It says a lot about us Brits that the vast majority of our protected-status foods are either meat, meat products, or cheese. Scotch beef, cornish pasties, Yorkshire wensleydale: we know what we like, and that’s the gloriously fatty good stuff.

Melton Mowbray’s pork pies, often, unbelievably, consumed as a mere snack – something plain and simple and calorific, y’know, to carry around in case of hunger pangs – take this national obsession to gut-churning levels.

Just a load of chopped-up pig compressed in a lard-pastry parcel and lubricated with a transparent substance called ‘pork jelly’ – casual. Cool. Even for a now-wizened flexitarian, whose palate has been primed by roast birdrashers and rib-eye, the Melton Mowbray pork pie is unsettling territory. Never have I been in the presence of so much saturated fat, and embarrassingly for such a hard guy like me, it’s actually pretty scary.

The prep Obviously I haven’t made this artfully misshapen hockey puck myself. Marks and Sparks, I’m told, will deliver. It does. So far, so piece of piss! And given that the general consensus on pork pies is that they’re ‘best served cold’, this week is looking like a complete doddle.

‘Heatwave picnic’ is the vibe I’m going for, so I throw together a tomato, shallot and courgette salad, with extra rocket and a dollop of tomato chutney. To drink, half an Old Speckled Hen ale.
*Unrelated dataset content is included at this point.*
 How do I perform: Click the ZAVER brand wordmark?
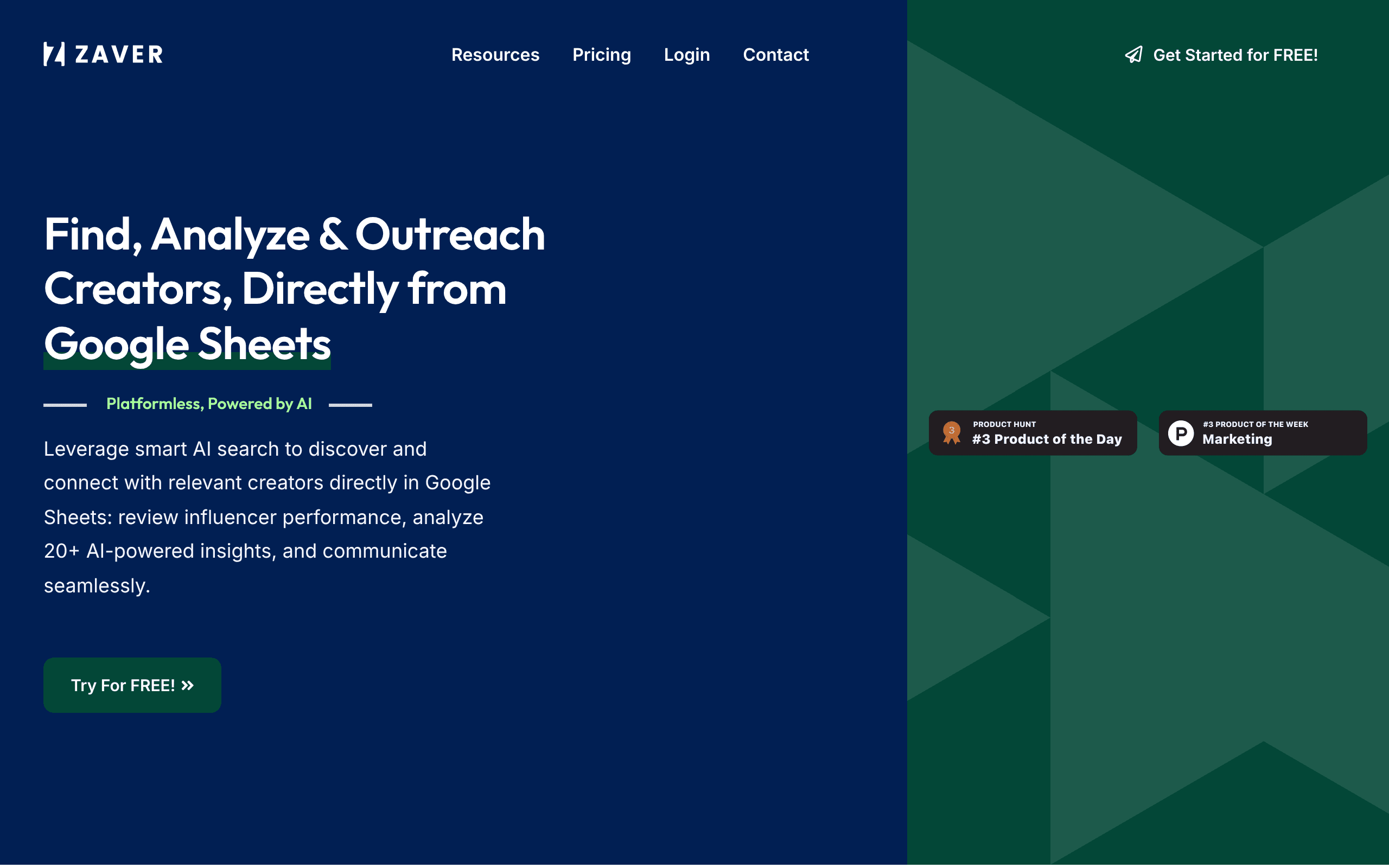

The guilt factor Like a discerning DJ mix, my pie apparently contains ‘selected cuts only’, reconstituted into an incredibly solid golden-brown paperweight. Looking at its insides – all rotten beige and unwell pink – I immediately feel repulsed.

Bacon is one thing. This miserable, greasy entity is another. Macerating the meat, processing it out of all recognition, stuffing it so violently inside a pastry case, elevated by the same species’ own fat, feels disrespectful verging on wrong. And don’t get me started on the jelly.
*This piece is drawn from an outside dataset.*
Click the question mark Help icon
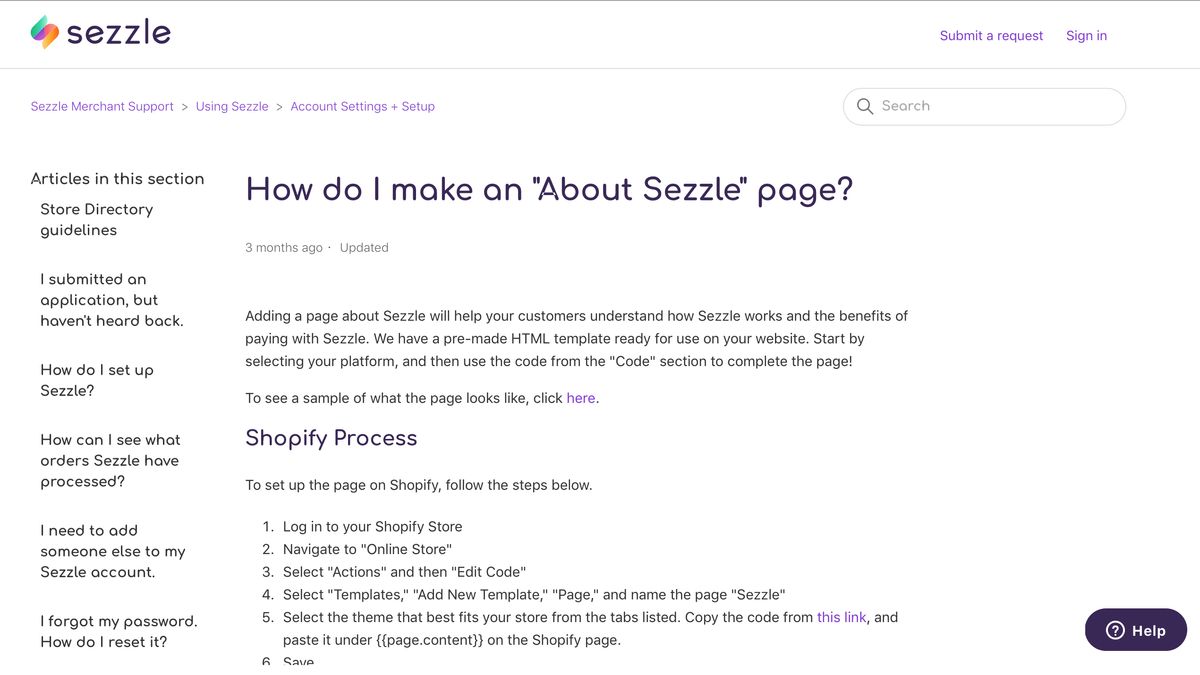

First impressions With some regret, I start. First bite of the interior: nothing. Ten seconds in: still nothing. The texture is disconcertingly smooth. But the pie tastes of eff all. Then boom, the heady, rich smack of pure pig, a friendly sensation that fades all too quickly. After a few seconds, much to my increasingly sweaty chagrin, the stiff, cloyingly lardy crust obliterates all other flavour.

The meat of the matter Honestly, it’s a total drag. Eating more than a couple of mouthfuls is a struggle. My hands are dripping. The stuffing is bland, lacking any sort of spice. The jelly is pointlessly scant, the pastry mouth-scrapingly dry, and I can think of lots and lots of better veg fillings. ‘Protected geographical indication’ my arse.

The aftertaste I feel like I’ve been shovelling lard into my mouth. Which, I guess, is exactly what I have been doing. I pour myself another drink and glug balsamic on to my salad to block out the very distinct taste of stodge. Ugh.

Verdict? My first truly underwhelming experience as a carnivore; the nut roast of meat-eating. If only that tantalising punch of pig had lasted. 3/10.

Next week: Leg of lamb

Got meat cravings?

McDonald’s is reopening nearly 1,000 branches next week.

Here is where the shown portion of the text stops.